Stored data entries
<<<<
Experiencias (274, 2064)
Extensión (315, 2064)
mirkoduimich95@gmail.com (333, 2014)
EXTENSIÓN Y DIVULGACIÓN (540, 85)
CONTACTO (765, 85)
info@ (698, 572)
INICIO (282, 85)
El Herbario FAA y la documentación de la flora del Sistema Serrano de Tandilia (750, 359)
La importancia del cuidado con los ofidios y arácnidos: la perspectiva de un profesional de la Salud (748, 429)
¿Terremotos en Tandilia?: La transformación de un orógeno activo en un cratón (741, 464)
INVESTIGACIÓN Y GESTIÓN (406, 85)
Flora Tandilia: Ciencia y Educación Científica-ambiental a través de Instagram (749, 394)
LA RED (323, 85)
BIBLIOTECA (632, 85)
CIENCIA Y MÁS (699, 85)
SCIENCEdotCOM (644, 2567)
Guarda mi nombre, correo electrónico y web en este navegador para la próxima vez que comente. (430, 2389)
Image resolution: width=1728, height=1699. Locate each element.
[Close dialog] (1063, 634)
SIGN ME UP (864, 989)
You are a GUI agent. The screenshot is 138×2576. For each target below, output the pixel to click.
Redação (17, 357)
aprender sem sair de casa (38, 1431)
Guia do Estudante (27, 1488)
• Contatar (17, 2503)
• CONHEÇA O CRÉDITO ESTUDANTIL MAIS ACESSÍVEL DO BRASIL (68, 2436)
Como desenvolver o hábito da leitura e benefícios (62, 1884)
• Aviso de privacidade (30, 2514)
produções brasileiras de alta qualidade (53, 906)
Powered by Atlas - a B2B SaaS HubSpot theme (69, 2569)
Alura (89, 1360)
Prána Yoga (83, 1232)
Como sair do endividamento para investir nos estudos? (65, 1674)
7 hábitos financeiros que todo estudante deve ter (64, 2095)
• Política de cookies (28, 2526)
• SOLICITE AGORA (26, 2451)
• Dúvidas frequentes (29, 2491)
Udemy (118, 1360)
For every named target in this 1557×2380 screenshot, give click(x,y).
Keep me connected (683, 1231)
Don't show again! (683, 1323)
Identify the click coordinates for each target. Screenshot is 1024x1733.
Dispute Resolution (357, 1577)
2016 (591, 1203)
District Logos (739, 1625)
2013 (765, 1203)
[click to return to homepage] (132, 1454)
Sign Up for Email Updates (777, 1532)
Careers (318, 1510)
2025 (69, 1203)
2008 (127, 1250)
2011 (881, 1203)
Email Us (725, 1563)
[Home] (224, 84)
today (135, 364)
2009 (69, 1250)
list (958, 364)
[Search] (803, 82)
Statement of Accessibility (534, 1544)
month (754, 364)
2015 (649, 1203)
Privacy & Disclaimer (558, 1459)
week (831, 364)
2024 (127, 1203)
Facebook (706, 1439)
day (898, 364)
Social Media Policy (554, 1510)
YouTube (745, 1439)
>>>>
Return exactly the lines of the data, and only those, from the line with "[Search] (803, 82)" through the last line, inclusive.

Written solution:
[Search] (803, 82)
Statement of Accessibility (534, 1544)
month (754, 364)
2015 (649, 1203)
Privacy & Disclaimer (558, 1459)
week (831, 364)
2024 (127, 1203)
Facebook (706, 1439)
day (898, 364)
Social Media Policy (554, 1510)
YouTube (745, 1439)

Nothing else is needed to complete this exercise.